- _Instructions to follow_
Could you please output only the lines from the one holding "The image size is (203, 126)." through the end of the listing below, exactly as written and without pictures?

- _Working data_
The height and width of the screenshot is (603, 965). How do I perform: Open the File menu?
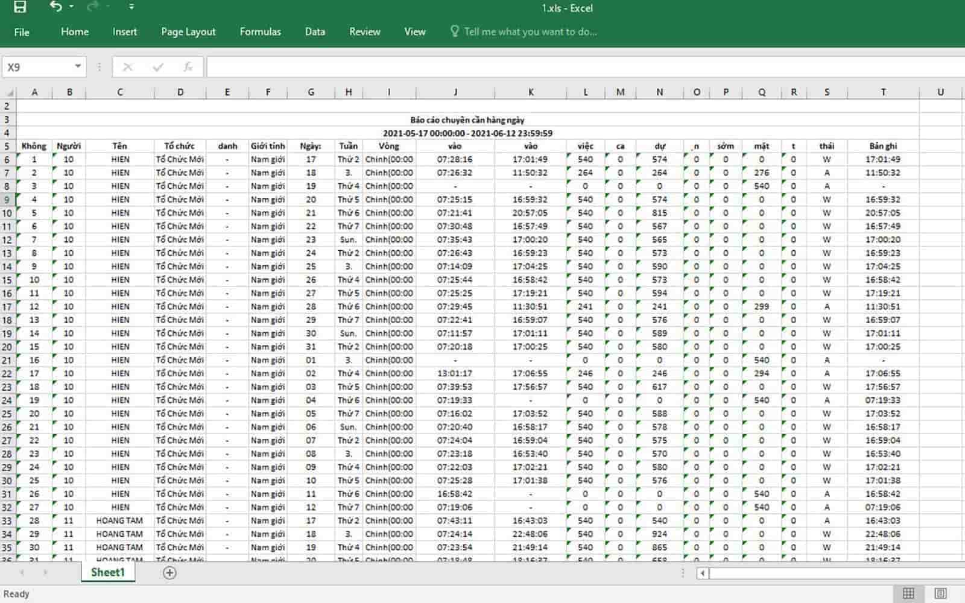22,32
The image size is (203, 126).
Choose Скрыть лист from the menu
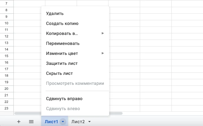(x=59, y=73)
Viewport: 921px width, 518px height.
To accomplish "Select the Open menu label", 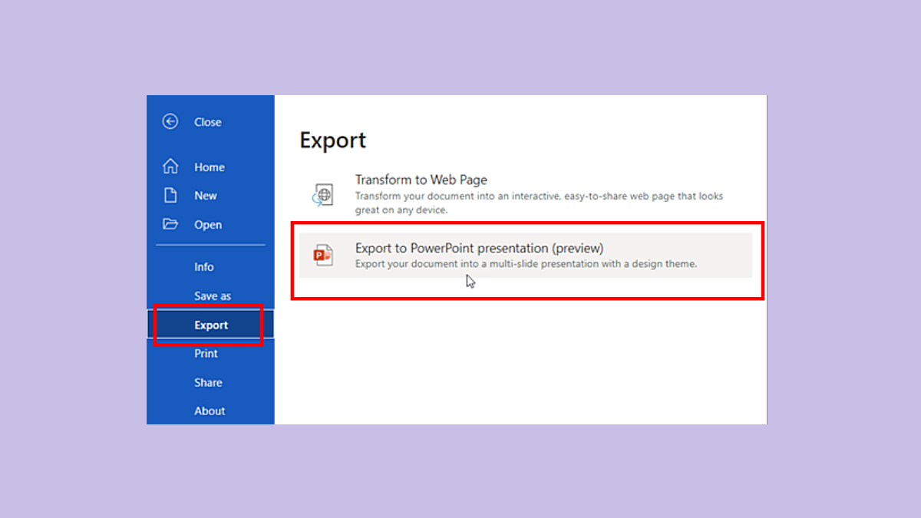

- _Response for this exercise_
The image size is (203, 126).
Choose Скрыть лист from the menu
(x=59, y=73)
Viewport: 921px width, 518px height.
To accomplish "Select the Open menu label", 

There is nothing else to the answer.